Indeed, it can be created in law markets themselves, Lexis and TR’s Westlaw have long since moved on from information as pure research in legal services. Support for law practice marketing was an early target of both. In research days in the past litigators were the great purchasers of access, so it is noteworthy to see Lexis moving on to litigation support systems – its CaseMap workflow model is now used by 99 of the AmLaw 100, the top litigators in the world. Even more noteworthy is the equal emphasis given to the business of law alongside the practise of law: when current plans are fully implemented in the next few months it is obvious that every sector/customer segment will have business workflow integration at each level of business activity (from billing and time management to marketing) as well as each sector of practise activity. So is Lexis a law publisher when it reaches this point? Or a fully integrated systems supplier with comprehensive  solutions supporting all aspects of being a lawyer? (or, if our examples came from the science sides of these businesses, of being a researcher or a medical care provider).

One driver of these changes has been competition.

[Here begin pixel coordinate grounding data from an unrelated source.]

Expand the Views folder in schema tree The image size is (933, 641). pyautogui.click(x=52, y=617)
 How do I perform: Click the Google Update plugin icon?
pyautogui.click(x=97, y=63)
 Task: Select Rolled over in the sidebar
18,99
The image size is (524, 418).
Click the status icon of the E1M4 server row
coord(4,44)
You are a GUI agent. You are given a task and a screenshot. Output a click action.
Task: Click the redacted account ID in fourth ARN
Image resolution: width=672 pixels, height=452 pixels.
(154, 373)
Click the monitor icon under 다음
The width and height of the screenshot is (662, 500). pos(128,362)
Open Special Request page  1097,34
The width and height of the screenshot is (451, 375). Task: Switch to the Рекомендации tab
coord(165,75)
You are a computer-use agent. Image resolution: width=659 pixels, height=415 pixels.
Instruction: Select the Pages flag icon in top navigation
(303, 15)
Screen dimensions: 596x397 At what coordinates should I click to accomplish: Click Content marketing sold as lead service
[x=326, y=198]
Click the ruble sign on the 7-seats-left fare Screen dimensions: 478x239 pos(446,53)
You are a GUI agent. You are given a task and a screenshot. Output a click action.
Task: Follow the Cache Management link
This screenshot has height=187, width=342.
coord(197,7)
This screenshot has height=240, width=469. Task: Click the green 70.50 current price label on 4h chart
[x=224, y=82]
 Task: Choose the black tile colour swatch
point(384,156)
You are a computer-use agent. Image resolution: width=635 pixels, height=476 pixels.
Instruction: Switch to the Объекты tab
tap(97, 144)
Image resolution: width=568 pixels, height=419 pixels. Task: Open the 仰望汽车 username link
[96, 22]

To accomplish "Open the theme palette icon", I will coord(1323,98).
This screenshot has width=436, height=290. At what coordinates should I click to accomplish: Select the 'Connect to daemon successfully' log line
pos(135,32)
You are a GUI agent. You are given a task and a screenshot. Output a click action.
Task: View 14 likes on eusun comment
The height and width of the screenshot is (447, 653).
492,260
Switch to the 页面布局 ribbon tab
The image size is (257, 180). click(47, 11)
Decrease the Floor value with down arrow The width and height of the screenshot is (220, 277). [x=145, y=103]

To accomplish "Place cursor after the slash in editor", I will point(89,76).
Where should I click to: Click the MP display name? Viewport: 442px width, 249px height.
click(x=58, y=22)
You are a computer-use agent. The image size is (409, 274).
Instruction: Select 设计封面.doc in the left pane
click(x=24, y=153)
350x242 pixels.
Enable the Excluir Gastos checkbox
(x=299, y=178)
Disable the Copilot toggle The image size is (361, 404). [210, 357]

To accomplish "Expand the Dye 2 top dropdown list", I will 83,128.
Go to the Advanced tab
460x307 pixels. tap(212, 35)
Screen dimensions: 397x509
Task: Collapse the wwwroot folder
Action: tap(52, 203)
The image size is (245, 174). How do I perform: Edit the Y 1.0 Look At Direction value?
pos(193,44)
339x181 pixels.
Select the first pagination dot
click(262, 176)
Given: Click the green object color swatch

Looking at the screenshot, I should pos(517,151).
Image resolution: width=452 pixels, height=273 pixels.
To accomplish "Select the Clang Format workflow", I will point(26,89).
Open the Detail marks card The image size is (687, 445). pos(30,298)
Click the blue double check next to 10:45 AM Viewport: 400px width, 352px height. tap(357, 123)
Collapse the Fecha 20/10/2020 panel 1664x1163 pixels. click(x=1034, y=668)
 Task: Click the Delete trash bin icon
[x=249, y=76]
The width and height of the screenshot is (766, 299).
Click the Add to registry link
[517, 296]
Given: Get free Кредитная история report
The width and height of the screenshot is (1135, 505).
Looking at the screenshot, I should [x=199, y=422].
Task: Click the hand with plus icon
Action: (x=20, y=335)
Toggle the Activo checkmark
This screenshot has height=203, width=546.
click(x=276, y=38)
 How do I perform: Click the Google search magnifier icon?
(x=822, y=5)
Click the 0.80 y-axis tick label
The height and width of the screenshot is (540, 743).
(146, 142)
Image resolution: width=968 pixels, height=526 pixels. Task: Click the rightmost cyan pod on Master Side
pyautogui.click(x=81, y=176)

Would these Giants be so impressive without each other. And yet these two Giants are showing that very different approaches are possible even in a very competitive field. As they grow there will be other competitors: are these two the allies or the competitors of IBM, or Oracle, or SAP? Dramatically, Lexis has integrated all of its workflow for lawyers with Microsoft Outlook and Word, to the huge benefit of workflow integration for lawyers (and a great gain for Microsoft as law practices are forced to upgrade). And this in turn demonstates the return to the underlying network, after the Flight to the Web in the late 1990s. Workflow by definition is not a flashy web-based offering, but a series of real internet-based applications installed within the firewall. It is this sort of consideration, as well as the Apps marketplace in consumer mobile, that makes Chris Anderson ponder about the future of the Web.

Mobile and the Devices will get built into all of this (witness TR’s BoardLink for the secure retention of  board papers and director’s reports in a workflow tool for company secretaries and directors). I have a feeling that we are still closer to the beginning than the maturity of whatever this is, as well as a sense of wonderment that so many of these changes are happening around that most conservative of professions, the Law. These two players now stand well apart from the chasing pack, and have both done what seemed so unlikely only a few years ago: created a cadre of experienced managers who know digital content and business models backwards, who truly know their own customers, and who have the technical support to make good decisions. It is here, not with Jobs and Murdoch trying to write a new future for the exhausted newspaper format via the Daily, that the real future of “network (electronic) publishing” lies.